As I understand it, the multiverse concept arises as a consequence of the standard inflationary scenario which involves one or more scalar fields “rolling down” the side of a potential hill, causing an exponential increase in the “size” of the Universe soon after the Big Bang. Now the form of the potential itself varies from place to place. Though what “place to place” means, when you are talking about the time when the geometric exoskeleton of the Universe is still in the process of formation, is quite unclear to me. And because the potential varies from “place to place”, different regions of spacetime inflate at different rates and generically many such exponentially inflating volumes are generated from an original patch of spacetime. This is the origin of the concept of a multiverse.
The basic assumption behind all these scenarios is that the process of growth of geometry can be correctly modeled by the inflaton-potential scenario. And this is also the Achilles heel of the multiverse paradigm. What if the inflaton-potential scenario is only an effective description of the quantum processes which lead to the formation of geometric structure? That this is the case is clear if you have come to terms with the notion that “quantum geometry” underlies “classical geometry” and things such as metric, scalar fields and potentials arise from something more primitive. The resulting picture of spacetime is that of a fluid, which emerges from the interaction of its microscopic “atomic” constituents the same way the fluid (continuous) nature of water is the result of the interactions between many many discrete $H_2 O$ molecules.
In this picture, there are no such things as “fundamental” scalar fields. What appears to be a “fundamental” scalar field is instead an order parameter describing the collective behavior of some underlying (non-scalar) degrees of freedom. Now just as the process of condensation, where water vapor turns into water, corresponds to a phase transition, the quantum geometric picture suggests that the classical continous spacetime arises due to condensation of a gas of some sort of “atoms of geometry”. Such a process should be described in the language of many-body physics in terms of a transition from one phase of geometry to another. See Sabine’s blog for her take on this. Also see my previous papers which talk about such a phase transition.

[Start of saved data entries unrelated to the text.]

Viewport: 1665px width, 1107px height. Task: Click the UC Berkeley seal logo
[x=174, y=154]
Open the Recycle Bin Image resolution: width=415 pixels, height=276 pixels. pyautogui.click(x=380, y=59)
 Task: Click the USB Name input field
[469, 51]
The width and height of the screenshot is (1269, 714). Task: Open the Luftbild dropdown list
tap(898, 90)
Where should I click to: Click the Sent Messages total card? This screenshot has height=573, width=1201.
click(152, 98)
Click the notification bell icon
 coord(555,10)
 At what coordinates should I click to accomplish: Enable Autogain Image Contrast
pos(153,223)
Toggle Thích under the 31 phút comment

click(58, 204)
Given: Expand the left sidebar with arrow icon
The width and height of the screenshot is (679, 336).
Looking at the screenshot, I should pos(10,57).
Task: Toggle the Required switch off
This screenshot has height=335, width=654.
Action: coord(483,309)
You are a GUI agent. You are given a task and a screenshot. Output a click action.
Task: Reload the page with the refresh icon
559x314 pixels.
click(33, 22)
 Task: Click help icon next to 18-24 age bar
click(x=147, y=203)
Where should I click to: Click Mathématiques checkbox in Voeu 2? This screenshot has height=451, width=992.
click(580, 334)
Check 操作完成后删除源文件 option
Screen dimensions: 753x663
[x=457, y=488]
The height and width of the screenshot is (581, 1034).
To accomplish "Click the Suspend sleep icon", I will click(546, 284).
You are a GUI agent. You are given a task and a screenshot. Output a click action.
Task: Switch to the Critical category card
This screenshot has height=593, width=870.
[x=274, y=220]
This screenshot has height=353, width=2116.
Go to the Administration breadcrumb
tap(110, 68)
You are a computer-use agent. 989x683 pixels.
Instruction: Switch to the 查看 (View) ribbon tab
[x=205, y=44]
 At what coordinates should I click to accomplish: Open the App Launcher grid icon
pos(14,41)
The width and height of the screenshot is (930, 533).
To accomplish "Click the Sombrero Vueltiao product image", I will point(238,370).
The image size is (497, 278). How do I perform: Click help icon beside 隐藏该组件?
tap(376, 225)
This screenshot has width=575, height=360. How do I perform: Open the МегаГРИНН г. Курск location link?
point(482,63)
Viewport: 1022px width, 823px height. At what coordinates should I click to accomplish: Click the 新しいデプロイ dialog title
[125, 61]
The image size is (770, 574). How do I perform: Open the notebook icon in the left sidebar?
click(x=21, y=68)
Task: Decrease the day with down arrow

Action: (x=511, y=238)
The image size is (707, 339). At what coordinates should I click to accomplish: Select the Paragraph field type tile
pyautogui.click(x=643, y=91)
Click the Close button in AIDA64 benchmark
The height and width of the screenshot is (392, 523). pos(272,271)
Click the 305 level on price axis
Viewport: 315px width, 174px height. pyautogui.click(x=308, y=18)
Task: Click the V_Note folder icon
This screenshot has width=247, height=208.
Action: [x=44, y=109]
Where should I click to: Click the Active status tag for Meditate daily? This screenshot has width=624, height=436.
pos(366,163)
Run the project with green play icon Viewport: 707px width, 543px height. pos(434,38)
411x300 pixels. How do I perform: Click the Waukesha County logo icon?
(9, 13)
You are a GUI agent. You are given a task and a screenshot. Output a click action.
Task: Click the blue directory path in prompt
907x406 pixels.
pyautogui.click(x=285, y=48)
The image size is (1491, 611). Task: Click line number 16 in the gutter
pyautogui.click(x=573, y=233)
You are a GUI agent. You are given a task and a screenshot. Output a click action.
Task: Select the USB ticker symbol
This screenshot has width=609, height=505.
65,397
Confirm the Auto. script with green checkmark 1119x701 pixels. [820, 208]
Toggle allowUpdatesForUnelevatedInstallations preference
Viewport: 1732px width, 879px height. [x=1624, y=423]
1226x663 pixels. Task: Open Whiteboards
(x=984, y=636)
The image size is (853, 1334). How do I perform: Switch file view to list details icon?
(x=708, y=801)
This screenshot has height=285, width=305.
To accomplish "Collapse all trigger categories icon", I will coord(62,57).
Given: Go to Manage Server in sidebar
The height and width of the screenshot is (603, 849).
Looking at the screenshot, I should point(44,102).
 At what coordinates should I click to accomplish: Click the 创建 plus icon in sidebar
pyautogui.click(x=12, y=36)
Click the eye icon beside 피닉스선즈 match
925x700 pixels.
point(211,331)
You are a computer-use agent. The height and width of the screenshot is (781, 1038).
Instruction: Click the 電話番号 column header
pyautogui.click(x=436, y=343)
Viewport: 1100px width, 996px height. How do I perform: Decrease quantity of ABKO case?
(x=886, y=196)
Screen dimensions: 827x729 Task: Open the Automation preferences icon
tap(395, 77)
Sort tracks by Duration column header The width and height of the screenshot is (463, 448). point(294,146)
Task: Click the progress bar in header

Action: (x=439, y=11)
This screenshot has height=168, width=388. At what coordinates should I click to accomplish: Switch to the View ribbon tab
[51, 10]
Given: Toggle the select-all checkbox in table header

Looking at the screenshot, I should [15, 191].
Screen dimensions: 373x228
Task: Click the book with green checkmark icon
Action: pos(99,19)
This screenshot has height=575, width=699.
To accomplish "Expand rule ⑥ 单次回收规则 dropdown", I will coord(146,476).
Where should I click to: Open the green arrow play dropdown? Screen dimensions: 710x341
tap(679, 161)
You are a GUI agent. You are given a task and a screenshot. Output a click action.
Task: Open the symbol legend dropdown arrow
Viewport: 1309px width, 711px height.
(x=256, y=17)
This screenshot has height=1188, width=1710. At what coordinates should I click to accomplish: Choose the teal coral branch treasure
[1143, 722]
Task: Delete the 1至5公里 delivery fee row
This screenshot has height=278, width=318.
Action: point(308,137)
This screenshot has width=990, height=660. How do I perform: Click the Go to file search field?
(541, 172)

Anyways, if this is indeed the real picture, then the “multiverse” is simply a consequence of taking an effective description of quantum geometry far too seriously and ignoring the fact that there is a more fundamental underlying dynamics that has to be taken into account. Of course there is no reason, a priori, for ruling out that the phase transition results in the formation of “domains”, where each domain describes a slightly different classical geometry in a manner similar to the formation of domains in ferromagnetism. However, there is also no reason to why these domains would correspond to separate disconnected universes, rather than one universe divided into many regions with different geometric configurations. Whether or not these domains would correspond to the size of the observable Hubble volume today depends on the details of the underlying theory. Regardless of the details, one can see that a phase transition is a finite process in time. Once it has occurred and the new phase of geometry has emerged the resulting domains will not undergo exponential expansion because, after all, the “exponential expansion” was the phase transition itself!
In short, from this perspective the “Multiverse” is a mirage, a result of sloppy reasoning which ignores the true dynamics of geometry. There is much more to be said, but this seems enough for now!